EMF sensitivity is only "real" in the sense that it causes genuine suffering for those who are convinced they are suffering from it.
The topic isn't studied much because it's understood that the issue is not a physical matter. It's easy to demonstrate that someone's supposed EMF sensitivity matches to visual cues (seeing a WiFi router, seeing a cellular phone) but does not correlate to actual measured RF power.
Many people don't understand how electromagnetic radiation decays with distance. A WiFi router may emit 1 Watt of peak power during transmissions, but that power doesn't go directly into the body of someone nearby. If it did, there wouldn't be any power left for anyone to receive a signal on their phone, so this much is easy to prove. The amount of power reaching any one person minus the amount of power reflected away from their body would be measured in picowatts or less. A picowatt is 0.000000000001 Watts, which isn't enough power to do much of anything.
A common mistake is to confuse studies at different frequencies or power levels, or to confuse electromagnetic radiation with magnetic fields. For example,
@Pyrrhus posted a study above showing that extremely powerful pulses at 50Hz and 1mT could cause observable effects in slices of animal brains. Such a study might be useful in the context of Transcranial Magnetic Stimulation (TMS), but it's not relevant to something like using your cellular phone due to the different frequencies (differing by a factor of 100,000,000) and different types of field (electromagnetic waves compared to magnetic pulses).
To put it in perspective: The field strength used in that study was 1 mT. A typical refrigerator magnet, which can hold papers to a steel surface, is around 5mT. Your cellular phone and WiFi router certainly aren't coming anywhere near that strength in the B-field.
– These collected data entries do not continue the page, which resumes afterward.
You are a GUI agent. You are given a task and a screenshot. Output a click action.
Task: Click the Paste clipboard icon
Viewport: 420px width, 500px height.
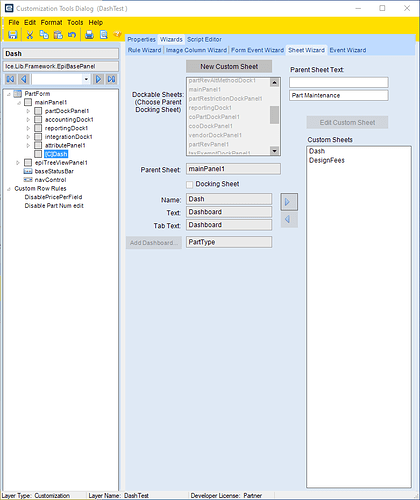click(x=58, y=35)
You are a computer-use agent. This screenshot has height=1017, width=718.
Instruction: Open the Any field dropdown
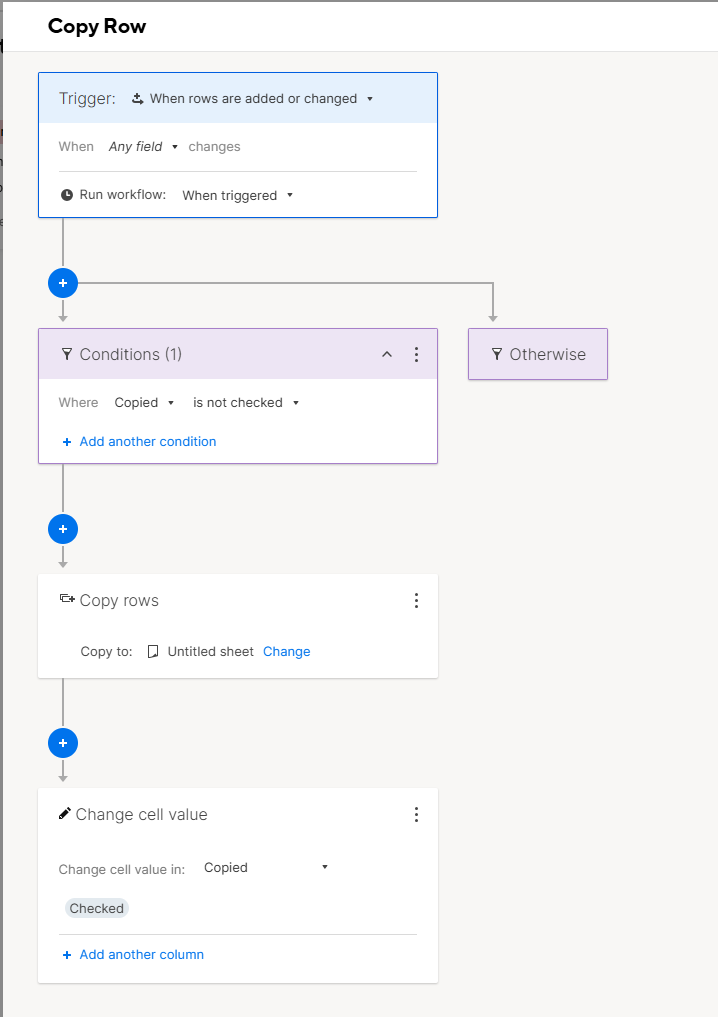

I could write all day about this (it overlaps with my academic background) but the unfortunate reality is that it probably doesn't matter much. Those who are convinced that they react to RF radiation sickness are not actually suffering from direct effects of electromagnetic radiation in the air. The types of reactions experienced by sufferers don't actually correlate to measured RF levels, but rather to the perception of the presence of RF generating devices.